The job -- like nearly all in the medical marijuana industry -- is not legal under federal law. But it is completely legal at the state level and backed by state regulations. Each employee must have a state-issued badge to work at any MMJ facility.

As tight as those regulations have to be, the ones the trimmers follow while trimming are even more demanding. The trimmer must snip off each of the undesirable fan leaves and then precisely manicure the THC-coated sugar leaves off of the bud, leaving behind a bud that is both appealing on the shelf and enjoyable to smoke.

"It's not just about aesthetics it's about trimming each bud to cater to its characteristics," trim leader Shawna Weiman says. "It is a lot different trimming an OG than it is trimming something like a Golden Goat."

OG buds are tighter and more compact and middle-shaped, which make them easier to trim than a haze, since hazes are not as dense and have many more fan leaves that need to be removed, Weiman says. Overall Pink House has more than 100 strains that they grow, which the trimmer must know how to prepare in their own way to ensure maximum quality.

"Trimming is an essential part of the curing process," says Weiman. "Many people just treat it as something that happens after the fact like it doesn't matter that much, but it is really an understated and incredible part of the process."

Continue for more on the career of a trimmer.

All of the herb from their farms is hand-trimmed rather than done by machines. While machines are quicker and less man-hour intensive, hand trimming allows an additional level of quality control since every bud is being individually inspected before it hits the shelf. Outside of the quasi-legal realm of medical marijuana and aside from home growers trimming their own harvest, trimming is seen as a part-time and seasonal job with workers flocking to Northern California and the Pacific Northwest for the fall harvest. Transient neo hippies move from grow to grow, sleeping in tents or their cars while trimming buds for hourly wages plus all the herb then can smoke.

The Pink House crew -- and other legal trim shops around Colorado -- definitely have a better work environment for trimming than trimmers have traditionally received. They have a year-round work environment that does not resemble the barns and basement trimming operations that have operated below radar across the country for decades.

"It is still a job, but it is completely far removed from what it once was," Weiman says. "I have guys that go to California for a season, and then come back here and are thankful for the environment they have."
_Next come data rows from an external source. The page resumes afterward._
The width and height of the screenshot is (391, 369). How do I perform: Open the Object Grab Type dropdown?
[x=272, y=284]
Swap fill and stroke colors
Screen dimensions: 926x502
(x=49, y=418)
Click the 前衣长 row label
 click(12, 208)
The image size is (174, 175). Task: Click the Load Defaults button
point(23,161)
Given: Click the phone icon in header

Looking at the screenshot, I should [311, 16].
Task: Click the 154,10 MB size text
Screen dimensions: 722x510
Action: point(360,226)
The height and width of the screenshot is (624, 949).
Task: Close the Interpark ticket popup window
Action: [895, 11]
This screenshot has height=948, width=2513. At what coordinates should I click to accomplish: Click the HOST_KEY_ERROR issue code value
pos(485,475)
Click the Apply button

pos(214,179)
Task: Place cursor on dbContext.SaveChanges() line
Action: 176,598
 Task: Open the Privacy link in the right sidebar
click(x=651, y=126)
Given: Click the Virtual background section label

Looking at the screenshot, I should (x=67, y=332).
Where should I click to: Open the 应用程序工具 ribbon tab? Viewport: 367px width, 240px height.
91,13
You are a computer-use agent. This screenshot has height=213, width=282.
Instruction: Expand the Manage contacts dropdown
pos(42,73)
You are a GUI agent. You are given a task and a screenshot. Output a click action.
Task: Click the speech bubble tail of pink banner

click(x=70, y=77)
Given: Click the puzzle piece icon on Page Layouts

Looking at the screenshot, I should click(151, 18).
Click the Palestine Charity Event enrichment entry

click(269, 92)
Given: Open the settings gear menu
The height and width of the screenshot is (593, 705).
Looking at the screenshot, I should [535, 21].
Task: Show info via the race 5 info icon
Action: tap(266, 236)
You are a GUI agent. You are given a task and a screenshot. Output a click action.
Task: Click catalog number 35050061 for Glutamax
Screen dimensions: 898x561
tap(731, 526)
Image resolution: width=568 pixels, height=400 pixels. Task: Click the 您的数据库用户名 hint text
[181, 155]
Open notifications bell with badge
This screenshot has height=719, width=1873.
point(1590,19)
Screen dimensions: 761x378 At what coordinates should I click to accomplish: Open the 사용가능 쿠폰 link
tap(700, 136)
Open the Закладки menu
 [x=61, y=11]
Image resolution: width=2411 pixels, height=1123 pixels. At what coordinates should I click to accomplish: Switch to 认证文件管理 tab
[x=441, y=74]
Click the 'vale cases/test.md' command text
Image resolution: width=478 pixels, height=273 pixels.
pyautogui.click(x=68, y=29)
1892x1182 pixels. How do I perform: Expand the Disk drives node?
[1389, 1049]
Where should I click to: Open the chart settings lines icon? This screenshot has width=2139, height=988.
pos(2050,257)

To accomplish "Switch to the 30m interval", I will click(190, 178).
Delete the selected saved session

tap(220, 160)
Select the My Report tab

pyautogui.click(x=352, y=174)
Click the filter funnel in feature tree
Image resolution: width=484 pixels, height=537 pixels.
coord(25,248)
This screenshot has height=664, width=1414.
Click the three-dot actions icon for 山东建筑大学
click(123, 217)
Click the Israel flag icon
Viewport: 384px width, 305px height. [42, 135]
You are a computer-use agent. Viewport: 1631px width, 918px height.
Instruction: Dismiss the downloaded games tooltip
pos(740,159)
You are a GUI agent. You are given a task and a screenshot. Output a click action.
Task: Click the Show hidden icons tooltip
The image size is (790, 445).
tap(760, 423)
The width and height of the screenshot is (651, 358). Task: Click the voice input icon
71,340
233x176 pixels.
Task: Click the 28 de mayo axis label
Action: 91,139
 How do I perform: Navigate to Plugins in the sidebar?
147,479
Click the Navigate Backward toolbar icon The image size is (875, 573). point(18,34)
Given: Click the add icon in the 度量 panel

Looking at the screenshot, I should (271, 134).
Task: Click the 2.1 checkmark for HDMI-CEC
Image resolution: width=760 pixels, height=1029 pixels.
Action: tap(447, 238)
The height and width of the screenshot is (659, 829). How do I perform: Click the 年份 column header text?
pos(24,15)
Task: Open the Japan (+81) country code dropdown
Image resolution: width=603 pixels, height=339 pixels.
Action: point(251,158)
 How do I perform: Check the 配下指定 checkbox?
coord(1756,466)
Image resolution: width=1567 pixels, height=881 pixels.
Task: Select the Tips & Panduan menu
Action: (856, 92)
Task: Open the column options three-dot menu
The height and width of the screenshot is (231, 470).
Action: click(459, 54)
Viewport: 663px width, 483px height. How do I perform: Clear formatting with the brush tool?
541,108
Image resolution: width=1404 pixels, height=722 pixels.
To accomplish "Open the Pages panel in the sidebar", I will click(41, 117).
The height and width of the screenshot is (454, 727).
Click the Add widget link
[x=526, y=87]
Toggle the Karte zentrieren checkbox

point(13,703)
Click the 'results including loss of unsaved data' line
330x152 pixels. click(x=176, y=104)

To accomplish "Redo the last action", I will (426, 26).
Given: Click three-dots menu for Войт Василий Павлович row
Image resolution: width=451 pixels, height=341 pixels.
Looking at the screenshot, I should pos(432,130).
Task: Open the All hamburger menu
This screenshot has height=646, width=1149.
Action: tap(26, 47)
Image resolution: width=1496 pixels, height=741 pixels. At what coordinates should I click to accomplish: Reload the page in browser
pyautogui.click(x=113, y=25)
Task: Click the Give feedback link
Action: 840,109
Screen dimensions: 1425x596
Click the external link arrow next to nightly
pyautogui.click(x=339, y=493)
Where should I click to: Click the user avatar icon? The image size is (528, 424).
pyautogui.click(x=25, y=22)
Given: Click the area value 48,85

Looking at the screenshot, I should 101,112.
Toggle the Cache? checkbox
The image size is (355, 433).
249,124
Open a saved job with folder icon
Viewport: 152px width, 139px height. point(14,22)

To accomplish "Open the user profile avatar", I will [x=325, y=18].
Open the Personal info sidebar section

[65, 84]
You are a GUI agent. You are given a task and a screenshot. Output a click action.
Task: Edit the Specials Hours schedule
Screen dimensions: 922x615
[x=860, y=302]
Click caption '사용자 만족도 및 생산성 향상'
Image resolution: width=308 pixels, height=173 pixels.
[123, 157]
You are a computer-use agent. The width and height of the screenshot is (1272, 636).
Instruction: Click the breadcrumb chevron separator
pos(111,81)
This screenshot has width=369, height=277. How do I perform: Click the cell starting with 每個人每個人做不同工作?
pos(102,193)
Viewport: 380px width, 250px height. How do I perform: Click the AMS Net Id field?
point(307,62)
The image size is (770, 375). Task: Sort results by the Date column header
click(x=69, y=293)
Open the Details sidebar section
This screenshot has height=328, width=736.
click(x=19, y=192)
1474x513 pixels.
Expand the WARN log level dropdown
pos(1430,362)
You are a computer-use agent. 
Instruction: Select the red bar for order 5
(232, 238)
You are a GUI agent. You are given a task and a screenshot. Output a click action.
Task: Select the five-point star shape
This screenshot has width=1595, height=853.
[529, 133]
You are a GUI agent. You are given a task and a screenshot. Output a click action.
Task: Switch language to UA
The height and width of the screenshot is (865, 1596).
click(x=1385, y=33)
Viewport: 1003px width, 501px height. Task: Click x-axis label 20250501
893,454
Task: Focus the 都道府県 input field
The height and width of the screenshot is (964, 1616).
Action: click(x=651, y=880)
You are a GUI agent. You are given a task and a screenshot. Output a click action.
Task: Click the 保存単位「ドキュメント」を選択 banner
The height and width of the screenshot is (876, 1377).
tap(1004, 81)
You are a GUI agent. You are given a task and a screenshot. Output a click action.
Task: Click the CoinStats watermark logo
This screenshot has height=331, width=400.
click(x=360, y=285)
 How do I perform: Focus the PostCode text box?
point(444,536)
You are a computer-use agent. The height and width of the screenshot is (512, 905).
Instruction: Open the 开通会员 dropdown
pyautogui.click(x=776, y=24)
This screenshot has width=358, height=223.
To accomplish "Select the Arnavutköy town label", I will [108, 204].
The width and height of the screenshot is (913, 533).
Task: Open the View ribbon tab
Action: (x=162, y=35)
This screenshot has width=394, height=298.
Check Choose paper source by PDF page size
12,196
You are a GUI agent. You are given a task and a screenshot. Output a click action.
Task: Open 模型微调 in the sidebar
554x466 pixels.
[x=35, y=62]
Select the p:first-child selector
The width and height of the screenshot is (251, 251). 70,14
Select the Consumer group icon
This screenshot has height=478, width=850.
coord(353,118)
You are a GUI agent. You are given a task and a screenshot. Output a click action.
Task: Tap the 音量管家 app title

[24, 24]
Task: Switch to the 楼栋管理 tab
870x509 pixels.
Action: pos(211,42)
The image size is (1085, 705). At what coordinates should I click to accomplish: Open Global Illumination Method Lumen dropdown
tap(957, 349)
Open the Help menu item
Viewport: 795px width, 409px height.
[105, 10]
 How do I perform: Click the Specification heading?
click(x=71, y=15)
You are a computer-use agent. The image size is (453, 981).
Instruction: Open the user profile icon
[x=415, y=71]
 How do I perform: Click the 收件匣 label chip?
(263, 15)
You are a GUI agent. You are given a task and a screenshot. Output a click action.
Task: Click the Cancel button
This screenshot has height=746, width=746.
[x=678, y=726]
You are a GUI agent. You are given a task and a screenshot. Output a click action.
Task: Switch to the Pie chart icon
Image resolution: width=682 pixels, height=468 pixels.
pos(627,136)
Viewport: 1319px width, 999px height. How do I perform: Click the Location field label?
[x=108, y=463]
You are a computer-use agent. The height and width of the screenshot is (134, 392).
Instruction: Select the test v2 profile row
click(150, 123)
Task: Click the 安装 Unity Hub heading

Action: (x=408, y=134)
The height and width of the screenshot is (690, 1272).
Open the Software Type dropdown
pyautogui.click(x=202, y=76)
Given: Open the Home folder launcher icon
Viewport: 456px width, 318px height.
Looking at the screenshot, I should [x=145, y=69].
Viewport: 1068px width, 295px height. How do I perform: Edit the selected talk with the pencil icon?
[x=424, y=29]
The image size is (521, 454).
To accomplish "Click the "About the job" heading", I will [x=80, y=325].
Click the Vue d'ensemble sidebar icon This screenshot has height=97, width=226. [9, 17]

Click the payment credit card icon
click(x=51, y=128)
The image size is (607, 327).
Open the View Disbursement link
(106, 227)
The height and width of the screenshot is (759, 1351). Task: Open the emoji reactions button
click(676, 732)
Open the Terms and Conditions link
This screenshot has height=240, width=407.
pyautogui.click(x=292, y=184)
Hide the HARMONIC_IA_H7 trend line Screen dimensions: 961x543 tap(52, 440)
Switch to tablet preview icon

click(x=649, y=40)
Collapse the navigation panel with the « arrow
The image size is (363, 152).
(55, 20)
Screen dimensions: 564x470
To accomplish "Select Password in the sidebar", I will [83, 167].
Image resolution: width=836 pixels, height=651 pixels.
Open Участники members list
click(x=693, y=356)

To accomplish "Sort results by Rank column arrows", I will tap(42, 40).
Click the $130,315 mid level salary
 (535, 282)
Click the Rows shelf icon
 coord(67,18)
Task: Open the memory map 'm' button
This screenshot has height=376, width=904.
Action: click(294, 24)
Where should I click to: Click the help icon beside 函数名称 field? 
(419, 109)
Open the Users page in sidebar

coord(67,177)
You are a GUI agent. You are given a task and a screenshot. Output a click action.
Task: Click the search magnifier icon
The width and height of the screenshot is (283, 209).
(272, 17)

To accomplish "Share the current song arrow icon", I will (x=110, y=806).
The crew has windows and comfortable office chairs to sit in and a peace of mind knowing they are making a legal living and the cops (hopefully) shouldn't be busting in. Better, they get a steady paycheck and health insurance.

While the stigma holds true that most trimmers are men, it is not true that they all are red-card holders or even daily smokers. Several of them do not smoke much at all. But for those that do Weiman encourages them to toke up. For many jobs this could hinder performance, but since trimming can be a very zen-like profession catching a quick bake before starting work can improve performance in some workers.

Of the 14 crew members, Weiman says most have been there for several months, but a few are going on years one and two with the company. While the retention rate of this newly legal industry isn't extremely high, she says there is not really ever an issue of finding people to work. With the passing of Amendment 64, it is arguable that this job will become more in demand as production increases to meet the increase in consumers for the shops that make the transition.